After class finished a mom approached me whom I hadn't seen since last Spring's session. She walked right up to Evelyn and looked at her forehead. "Oh, how is your little head? The last time I saw you, you had a big owie." Whoops. That's right. I forgot about that.

The last time we attended Toddler Time, Evelyn was running around like a wild animal. She pushed a child out of her way, tripped over a ginormous stuffed sea turtle and hit her forehead on the corner of a wooden box. The bloody goose egg appeared instantaneously and after much insistence, I rushed her to the doctor. (I earned like 10 badges in the span of about 15 minutes.)

Busy comparing my perfect daughter to the "others" this morning, that little incident had slipped my mind. Thank you, lady.

And so I was gently reminded (again) that at any moment either of my daughters and/or my son could slip into this "others" category. In fact, the majority of the time when we're out, I would classify them as "other". Why is it that for one brief moment of good behavior I forget that at any second, I could be one of the "others'" mothers or an "other" myself?!

I'm finding more and more that I'm so quick to judge, so low on grace and so slow to thankfulness.

I'm certain I miss out on the blessing of joyful occasions because I'm busy comparing myself, my husband, my kids, my house, my whole life to others who apparently don't have it so good at the same moment.

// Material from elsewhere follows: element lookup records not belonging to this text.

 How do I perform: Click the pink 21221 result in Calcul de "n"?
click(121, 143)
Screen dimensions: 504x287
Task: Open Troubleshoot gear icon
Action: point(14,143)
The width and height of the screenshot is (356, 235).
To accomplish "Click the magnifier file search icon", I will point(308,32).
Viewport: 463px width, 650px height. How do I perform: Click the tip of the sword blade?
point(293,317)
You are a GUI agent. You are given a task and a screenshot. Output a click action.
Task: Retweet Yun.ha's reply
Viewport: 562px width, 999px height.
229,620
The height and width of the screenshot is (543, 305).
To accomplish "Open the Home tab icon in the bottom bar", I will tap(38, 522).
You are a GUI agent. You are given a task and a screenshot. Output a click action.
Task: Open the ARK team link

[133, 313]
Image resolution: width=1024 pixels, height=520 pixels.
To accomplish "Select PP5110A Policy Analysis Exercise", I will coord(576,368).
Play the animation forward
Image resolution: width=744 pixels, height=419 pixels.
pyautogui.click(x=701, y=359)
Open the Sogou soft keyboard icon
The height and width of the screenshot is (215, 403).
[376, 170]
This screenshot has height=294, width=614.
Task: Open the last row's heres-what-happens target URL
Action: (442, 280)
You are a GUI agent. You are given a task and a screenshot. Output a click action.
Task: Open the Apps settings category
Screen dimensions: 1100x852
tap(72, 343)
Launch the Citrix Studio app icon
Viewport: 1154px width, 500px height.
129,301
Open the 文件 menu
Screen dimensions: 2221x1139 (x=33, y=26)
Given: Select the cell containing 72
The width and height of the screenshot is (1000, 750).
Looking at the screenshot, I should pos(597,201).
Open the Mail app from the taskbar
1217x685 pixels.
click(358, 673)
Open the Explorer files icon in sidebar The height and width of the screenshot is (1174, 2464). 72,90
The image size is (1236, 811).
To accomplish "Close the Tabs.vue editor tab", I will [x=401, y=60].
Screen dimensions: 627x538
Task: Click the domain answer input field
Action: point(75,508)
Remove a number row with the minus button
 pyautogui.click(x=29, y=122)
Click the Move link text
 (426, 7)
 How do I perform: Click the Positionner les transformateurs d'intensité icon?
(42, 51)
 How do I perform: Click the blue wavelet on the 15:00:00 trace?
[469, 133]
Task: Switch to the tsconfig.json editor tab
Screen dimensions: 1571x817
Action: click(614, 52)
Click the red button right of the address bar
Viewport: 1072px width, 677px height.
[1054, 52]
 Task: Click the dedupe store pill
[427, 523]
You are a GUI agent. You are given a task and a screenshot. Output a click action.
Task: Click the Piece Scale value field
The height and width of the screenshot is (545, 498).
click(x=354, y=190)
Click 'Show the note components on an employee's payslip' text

But just give us a minute or two and something certainly will go awry and we'll all fall into a different category -- the frazzled mom, the annoyed dad, the naughty kids, the dirty-floor house, the disorganized life.

Here's to hoping that next time I'll remember -- "There but by the grace of God go I."

Wednesday, September 9, 2009

Create Your Own Music Album Badge

Sometimes when I'm driving and in a hurry I get a little (let's be honest...a lot) impatient. And when I get impatient I begin to shout at other drivers and make impolite gestures and facial expressions at them (a lot). I've tried to stop. I really have. But occasionally a big "Get the frick out of my way" just comes bellowing out.

I used to not think much of this bad habit even after having kids. I figured they were too young to understand the depths of mom's driving depravity -- honking, flashing (lights, that is!), yelling, pointing. You get the point. A few weeks ago in the car Evelyn started raising her hands in the air and shouting, "Come on." Whoops.

So, I've started this new thing when a "Move it" or "Come on" or "Get out of my way" suddenly springs forth, I turn it into a song and pretend I'm not really shouting. It really seems to be working, for now at least. I follow the same protocol when I've accidentally screamed too loudly at one (or all) of the kids. I smile, laugh and pretend I was just singing a really loud song.

Already this week I could have recorded an entire album of "I'm not really yelling but I am" songs. I might actually have enough on the playlist to begin working on a greatest hits compilation.